▶ [TEXT]:

⁂

Implementing WebSocket in Projects
Recently, our project had a requirement where users open a tab from our System A to operate System B, and when they click a certain operation button, it calls back our system’s API to change some data. We needed to execute a series of actions when events occur, such as page refreshing. The underlying requirement actually tells us that our system needs the ability for the backend to actively push messages to the frontend. How to achieve this? WebSocket.
So, I began building support for it.

⁂

▶ [DATA FOR REVIEW]:
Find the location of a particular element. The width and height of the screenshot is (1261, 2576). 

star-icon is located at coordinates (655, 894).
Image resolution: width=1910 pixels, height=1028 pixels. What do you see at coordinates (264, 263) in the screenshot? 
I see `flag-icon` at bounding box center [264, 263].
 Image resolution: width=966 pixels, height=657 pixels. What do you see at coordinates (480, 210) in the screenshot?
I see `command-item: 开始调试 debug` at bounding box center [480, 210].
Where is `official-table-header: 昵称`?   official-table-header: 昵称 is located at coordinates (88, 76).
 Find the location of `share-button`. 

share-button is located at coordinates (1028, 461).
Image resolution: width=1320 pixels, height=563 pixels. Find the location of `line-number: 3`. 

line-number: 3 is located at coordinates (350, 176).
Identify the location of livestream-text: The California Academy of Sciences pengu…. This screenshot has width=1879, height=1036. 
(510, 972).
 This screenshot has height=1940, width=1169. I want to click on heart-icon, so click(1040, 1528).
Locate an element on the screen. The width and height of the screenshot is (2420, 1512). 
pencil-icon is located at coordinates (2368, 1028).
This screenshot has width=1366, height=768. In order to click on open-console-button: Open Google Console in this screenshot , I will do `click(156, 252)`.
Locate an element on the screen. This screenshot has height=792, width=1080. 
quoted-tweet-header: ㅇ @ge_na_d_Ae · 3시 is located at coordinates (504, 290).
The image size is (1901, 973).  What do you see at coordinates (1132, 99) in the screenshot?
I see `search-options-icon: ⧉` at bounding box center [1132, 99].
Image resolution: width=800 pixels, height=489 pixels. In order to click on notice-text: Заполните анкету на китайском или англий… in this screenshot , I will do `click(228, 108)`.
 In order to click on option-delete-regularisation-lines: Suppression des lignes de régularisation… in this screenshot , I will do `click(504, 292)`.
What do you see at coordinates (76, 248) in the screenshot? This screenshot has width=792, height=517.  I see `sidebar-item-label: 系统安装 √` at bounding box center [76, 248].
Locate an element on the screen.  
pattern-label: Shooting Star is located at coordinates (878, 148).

⁂

▶ [EXERCISE AIM]:
In the text on implementing WebSocket, what happens when users click a certain operation button?

▶ [OUTPUT]:
It calls back the system's API to change some data.